He continues: "The persistence of the drugs, even ones with many disadvantages such as Coumarins, states something about this compound. How many drugs can be named, which decrease the frequency of adverse outcomes caused by an abnormal rhythm of the heart, by two thirds?" It is known that the intake of Vitamin-K-Antagonists must be monitored frequently in order to maintain the therapeutic range and therefore minimize potentially negative outcomes. Globally, these controls are mainly performed in laboratories, anticoagulation clinics and doctor's offices.
Wouldn’t it make sense to involve anticoagulation patients more in the responsibility to be in charge? There is the possibility to transfer anticoagulation self-management to patients.
C. Heneghan writes: "Our analysis shows that self-testing and self-management are a safe choice for appropriate patients of all ages" (Lancet, 2012; 379: 332-334).

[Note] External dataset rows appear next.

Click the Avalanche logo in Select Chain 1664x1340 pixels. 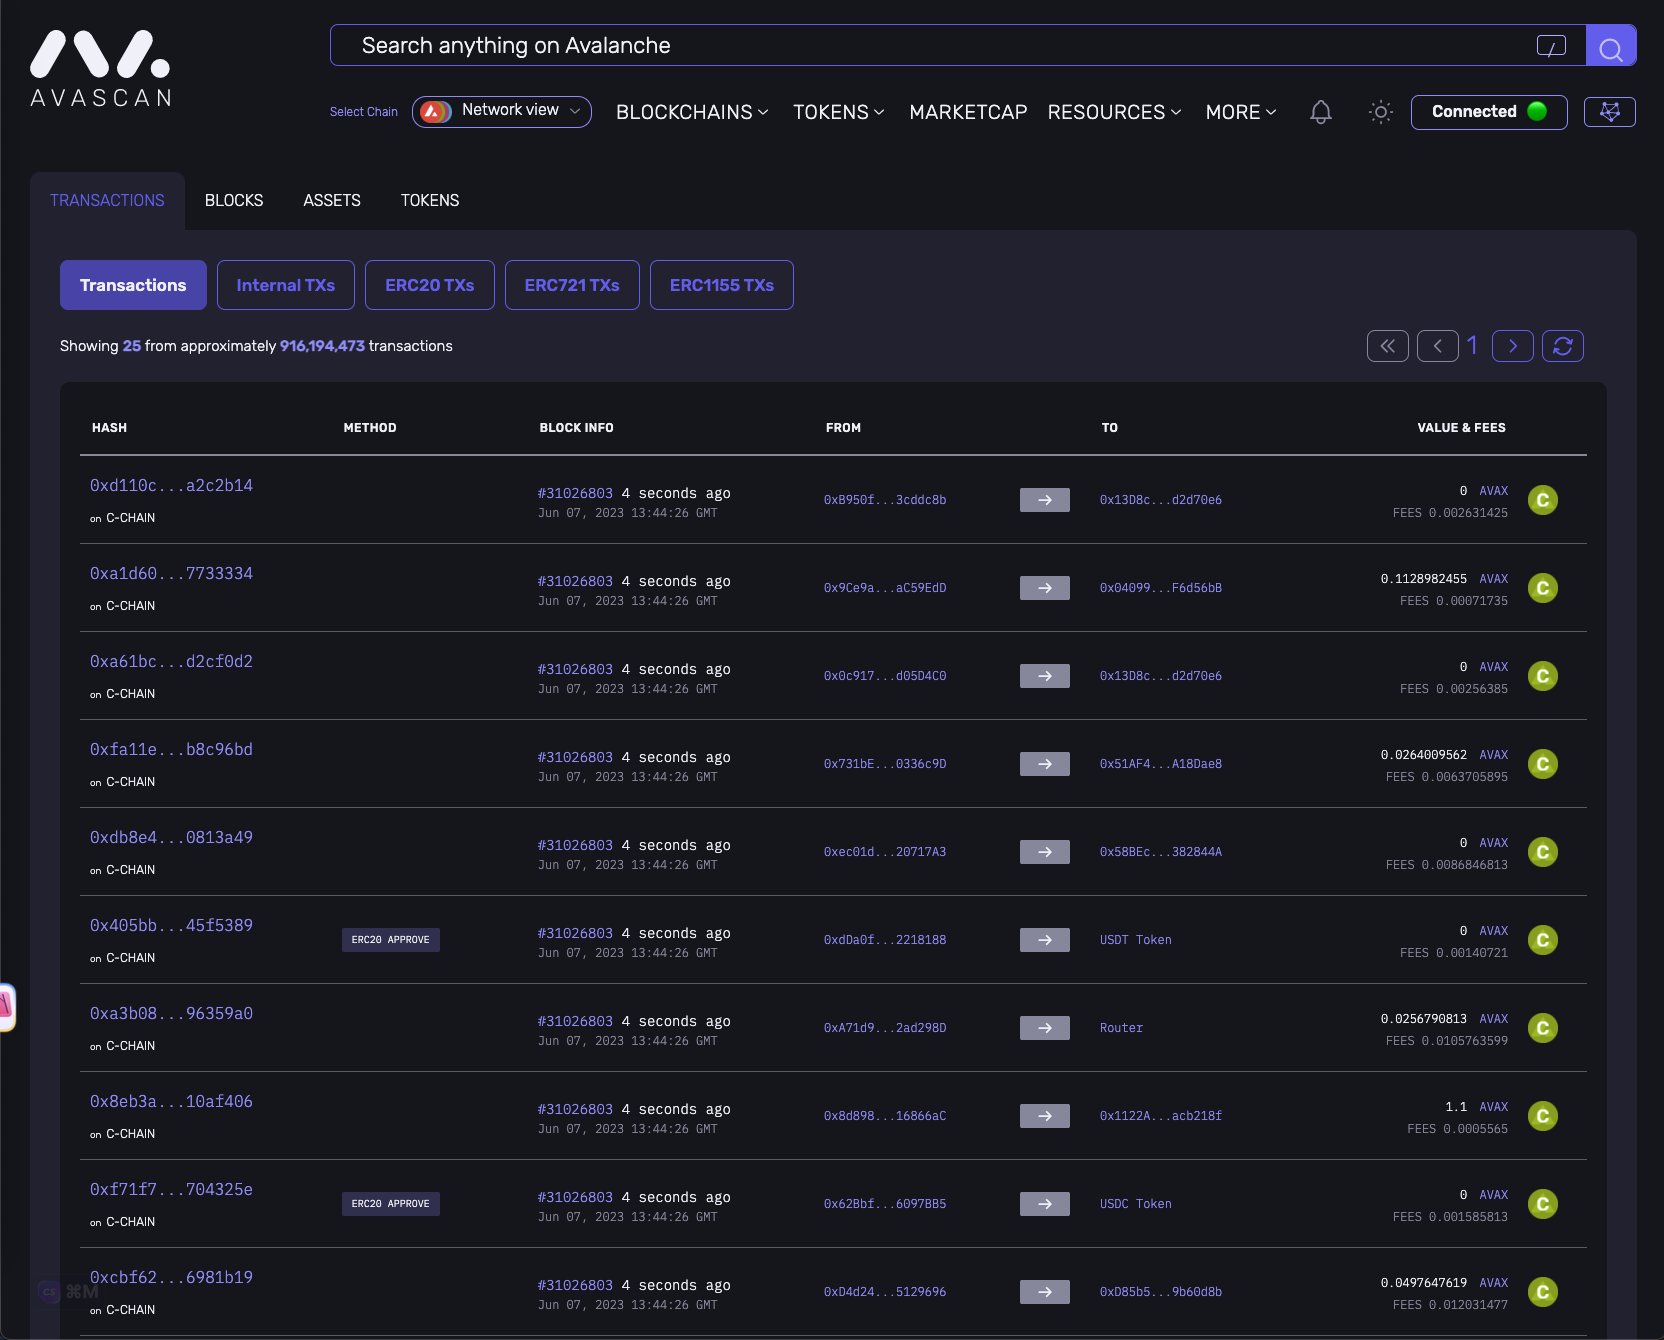pyautogui.click(x=433, y=111)
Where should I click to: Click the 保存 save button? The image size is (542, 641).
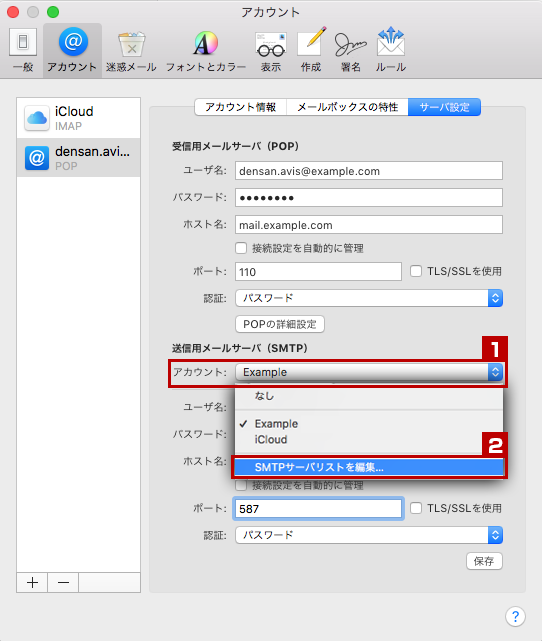pyautogui.click(x=484, y=561)
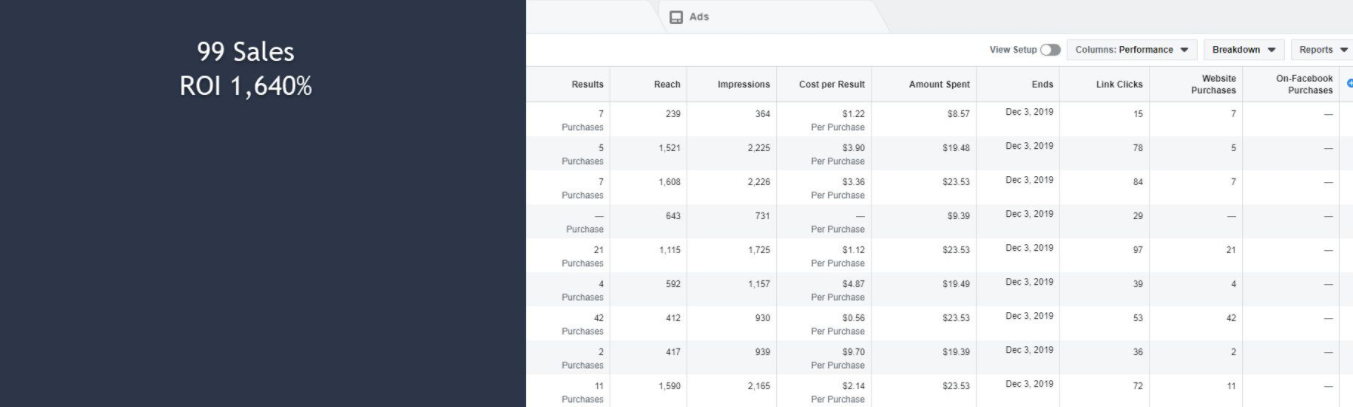Sort by the Reach column header

[666, 84]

Paul A. Kyle et al, Vienna, comment the analysis of C. Heneghan in the same edition to the effect, that self-management should only be offered to patients with heart valves younger than 55 years of age. The authors also don’t see an opportunity for self-testing for other diseases where anticoagulation is required.
What about the 180,000 patients in Germany, and the many self-testers in Switzerland and Austria who determine their INR values by themselves since years and decades? M. Nagler et al, presented results of a study (Hämostasiologie, 2012; 32, A77) at the GTH-Congress in St. Gallen beginning of February, where self-performed INR results are highly comparable with INR results from the laboratory.
Maybe one day, the cooperative relationship between physician and patient is good enough that reports of self-determined INR values suffice and additional controls at the doctor’s office are no longer necessary for patients without further medical problems.